加藤さんが作成した戦後の武谷三男(と共産党)の発言タイムテーブルを読みながら、我々の原子力認識の過程を後追いしてみたのが昨日の文章だ。

収集すべきデータの対象が増えてくると、どうしても取捨選択の必要が出てくる。そこにタイムテーブルの作成者の主観が入らざるをえない。
加藤さんのタイムテーブルは、終戦直後から約10年間の経過については、よく出来たものだと思う。
対象を武谷三男に絞り、悉皆調査的にデータベースをフル動員して出来ているから紛れが少ない。

そのうえで、終戦直後に形成されたプロトタイプ的な原子力観、そこで形成された原子力観が、いくつかの出来事を通じて変容していく過程が理解できる。

とは言うものの、「いくつかの出来事」はタイムテーブル内に明示されていないし、それがどう原子力観に影響したかも自明的に解き明かされているわけではない。

それらを列挙すると次のようになる。
1.“解放軍”としての占領軍からアメリカの支配への変化。
2.ソ連の原爆実験成功。
3.冷戦体制とレッド・パージ。
4.朝鮮戦争とストックホルム・アピール。
5.共産党の弾圧と分裂。
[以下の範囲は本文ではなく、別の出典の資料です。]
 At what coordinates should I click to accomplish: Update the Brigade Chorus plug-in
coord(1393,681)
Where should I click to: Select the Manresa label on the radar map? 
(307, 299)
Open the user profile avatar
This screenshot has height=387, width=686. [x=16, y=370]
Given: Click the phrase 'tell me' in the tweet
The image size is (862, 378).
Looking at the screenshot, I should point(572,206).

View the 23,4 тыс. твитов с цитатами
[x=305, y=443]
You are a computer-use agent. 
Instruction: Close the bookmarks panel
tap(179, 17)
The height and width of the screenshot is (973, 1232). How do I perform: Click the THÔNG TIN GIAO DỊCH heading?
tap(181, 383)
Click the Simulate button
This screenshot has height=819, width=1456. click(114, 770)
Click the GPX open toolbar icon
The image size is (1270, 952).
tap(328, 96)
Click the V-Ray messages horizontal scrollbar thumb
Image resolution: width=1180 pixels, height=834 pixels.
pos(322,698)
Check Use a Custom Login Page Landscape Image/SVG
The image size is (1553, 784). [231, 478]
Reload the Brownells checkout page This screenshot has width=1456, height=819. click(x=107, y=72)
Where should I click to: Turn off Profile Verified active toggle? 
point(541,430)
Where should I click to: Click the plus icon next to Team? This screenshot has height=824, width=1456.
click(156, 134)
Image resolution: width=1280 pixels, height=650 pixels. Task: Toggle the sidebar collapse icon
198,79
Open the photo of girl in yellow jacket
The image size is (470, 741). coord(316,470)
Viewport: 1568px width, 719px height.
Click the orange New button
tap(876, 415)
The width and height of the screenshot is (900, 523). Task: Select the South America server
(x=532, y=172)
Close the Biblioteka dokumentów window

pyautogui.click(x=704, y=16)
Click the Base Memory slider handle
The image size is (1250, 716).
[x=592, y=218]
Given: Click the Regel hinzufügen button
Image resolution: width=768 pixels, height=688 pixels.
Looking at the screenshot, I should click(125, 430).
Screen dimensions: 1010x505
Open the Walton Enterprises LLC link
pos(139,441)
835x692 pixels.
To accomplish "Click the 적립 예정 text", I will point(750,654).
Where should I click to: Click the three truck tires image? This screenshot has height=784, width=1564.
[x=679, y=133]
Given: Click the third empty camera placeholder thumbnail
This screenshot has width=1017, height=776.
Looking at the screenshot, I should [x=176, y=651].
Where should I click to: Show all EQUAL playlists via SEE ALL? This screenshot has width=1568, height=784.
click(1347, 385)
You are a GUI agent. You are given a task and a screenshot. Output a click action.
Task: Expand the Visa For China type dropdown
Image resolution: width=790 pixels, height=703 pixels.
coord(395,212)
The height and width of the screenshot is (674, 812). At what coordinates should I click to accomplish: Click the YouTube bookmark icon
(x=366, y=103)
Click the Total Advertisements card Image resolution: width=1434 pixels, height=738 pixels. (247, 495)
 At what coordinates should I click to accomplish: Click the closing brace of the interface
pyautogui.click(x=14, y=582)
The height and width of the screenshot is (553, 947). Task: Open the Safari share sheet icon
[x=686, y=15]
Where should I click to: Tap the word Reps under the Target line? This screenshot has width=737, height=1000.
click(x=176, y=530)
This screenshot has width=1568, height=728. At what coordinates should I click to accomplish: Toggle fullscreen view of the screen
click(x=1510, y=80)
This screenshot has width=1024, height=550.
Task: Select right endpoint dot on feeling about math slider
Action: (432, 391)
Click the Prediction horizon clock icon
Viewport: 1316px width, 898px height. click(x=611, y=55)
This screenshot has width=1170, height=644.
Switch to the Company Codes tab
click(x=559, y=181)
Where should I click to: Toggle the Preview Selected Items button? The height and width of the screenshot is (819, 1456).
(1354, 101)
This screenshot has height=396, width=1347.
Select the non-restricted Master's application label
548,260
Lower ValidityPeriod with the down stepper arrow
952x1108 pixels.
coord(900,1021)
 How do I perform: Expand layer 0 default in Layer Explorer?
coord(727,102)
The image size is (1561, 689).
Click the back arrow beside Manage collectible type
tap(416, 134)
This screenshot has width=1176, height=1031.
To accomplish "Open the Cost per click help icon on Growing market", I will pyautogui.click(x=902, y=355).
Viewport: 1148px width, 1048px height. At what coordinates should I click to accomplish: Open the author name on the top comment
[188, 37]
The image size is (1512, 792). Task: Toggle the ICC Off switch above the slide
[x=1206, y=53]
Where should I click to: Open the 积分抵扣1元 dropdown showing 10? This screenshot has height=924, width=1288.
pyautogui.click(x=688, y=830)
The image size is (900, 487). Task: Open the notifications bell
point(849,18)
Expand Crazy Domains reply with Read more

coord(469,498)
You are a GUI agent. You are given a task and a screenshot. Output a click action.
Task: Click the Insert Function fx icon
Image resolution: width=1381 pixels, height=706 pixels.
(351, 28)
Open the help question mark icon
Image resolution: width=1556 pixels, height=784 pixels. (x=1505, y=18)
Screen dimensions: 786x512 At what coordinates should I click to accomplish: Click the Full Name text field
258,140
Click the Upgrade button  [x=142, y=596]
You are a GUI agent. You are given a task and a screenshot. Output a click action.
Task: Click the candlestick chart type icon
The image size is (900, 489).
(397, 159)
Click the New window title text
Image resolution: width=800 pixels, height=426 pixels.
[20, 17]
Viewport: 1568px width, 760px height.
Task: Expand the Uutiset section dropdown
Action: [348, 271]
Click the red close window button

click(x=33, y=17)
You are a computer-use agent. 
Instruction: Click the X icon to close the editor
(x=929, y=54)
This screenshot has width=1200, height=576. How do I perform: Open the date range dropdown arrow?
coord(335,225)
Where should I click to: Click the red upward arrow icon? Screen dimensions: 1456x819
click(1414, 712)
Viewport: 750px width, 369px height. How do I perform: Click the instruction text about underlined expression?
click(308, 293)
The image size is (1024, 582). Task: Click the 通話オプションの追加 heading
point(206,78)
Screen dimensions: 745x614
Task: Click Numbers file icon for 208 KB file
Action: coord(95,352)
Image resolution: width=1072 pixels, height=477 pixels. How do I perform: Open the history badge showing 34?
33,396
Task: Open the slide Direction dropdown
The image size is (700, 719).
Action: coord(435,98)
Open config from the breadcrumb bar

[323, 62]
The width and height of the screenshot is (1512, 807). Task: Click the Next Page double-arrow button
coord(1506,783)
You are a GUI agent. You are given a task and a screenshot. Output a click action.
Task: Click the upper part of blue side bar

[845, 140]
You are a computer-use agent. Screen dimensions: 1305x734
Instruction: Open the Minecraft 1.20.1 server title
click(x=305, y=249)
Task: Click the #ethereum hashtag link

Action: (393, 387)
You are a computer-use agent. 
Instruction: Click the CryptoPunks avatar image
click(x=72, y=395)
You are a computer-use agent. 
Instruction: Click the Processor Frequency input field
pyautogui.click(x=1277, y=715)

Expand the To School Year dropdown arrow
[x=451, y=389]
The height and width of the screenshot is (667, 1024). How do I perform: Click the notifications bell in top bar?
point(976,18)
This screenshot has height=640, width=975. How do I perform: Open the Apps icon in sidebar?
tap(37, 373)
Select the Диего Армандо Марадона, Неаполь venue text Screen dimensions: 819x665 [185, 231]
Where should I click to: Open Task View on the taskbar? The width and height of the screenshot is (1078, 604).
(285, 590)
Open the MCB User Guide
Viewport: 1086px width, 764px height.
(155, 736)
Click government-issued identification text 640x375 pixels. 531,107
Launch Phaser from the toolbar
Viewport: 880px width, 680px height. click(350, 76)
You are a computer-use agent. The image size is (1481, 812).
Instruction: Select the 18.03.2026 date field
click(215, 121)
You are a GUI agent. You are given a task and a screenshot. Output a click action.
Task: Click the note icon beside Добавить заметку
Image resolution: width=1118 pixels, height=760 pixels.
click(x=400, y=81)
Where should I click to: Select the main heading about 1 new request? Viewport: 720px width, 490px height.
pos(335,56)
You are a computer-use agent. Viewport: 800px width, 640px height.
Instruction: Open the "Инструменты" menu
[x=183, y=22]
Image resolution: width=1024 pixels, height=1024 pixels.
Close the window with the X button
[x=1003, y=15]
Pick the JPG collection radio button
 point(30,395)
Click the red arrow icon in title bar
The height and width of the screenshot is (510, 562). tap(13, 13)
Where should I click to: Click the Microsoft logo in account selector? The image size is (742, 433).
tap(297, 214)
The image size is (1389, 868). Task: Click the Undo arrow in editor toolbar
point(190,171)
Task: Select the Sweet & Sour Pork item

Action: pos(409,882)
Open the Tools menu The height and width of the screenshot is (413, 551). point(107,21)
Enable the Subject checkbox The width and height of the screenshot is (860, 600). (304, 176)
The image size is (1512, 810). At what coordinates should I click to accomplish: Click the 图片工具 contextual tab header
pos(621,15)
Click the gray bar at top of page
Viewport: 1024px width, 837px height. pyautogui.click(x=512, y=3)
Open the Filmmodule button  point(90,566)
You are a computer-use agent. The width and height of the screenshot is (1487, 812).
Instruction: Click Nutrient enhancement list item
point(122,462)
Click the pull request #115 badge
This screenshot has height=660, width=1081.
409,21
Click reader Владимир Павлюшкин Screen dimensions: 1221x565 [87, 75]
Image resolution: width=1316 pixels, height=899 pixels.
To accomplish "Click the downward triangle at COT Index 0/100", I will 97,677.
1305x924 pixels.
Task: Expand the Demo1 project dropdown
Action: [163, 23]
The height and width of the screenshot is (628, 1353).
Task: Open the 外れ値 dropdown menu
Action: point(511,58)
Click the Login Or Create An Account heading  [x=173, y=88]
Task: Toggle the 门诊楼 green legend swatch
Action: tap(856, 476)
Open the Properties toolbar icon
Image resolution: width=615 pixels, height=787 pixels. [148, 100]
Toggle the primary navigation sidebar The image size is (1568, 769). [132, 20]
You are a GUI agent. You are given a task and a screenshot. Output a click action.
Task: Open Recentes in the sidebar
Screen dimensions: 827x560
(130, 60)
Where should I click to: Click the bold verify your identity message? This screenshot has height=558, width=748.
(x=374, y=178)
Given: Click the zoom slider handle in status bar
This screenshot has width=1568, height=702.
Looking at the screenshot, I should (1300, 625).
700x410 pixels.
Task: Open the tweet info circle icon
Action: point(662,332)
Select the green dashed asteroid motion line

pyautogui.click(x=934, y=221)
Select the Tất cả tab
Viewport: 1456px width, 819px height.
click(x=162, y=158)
ソ連・中国の干渉
6.米ソ両国の水素爆弾開発と核開発競争
7.ビキニの死の灰事件
そしてなによりも肝心なこと。それは原爆の恐ろしさが知られるようになったことである。当初は秘匿された広島・長崎の異次元の凄まじさが徐々に明らかにされ、国民に衝撃を与えた。
年表を見ると、戦後の一時期は広島に原発を作る話があったようだ。地元民にすら原爆の悲惨さは知られていなかったし、被爆者は世をはばかってひっそりと暮らしていたのである。
被爆の実相は、ナイーヴな原子力賛美者たちをして、慙愧の念をもたらしたに相違ない。そのタイムラグが、原子力観を根本的に転換させたに相違ない。
加藤氏は直接には「マルクス主義者の原子力へのあこがれ」を嘲笑するのであるが、それは日本国民への嘲笑のようにこだましてくるのである。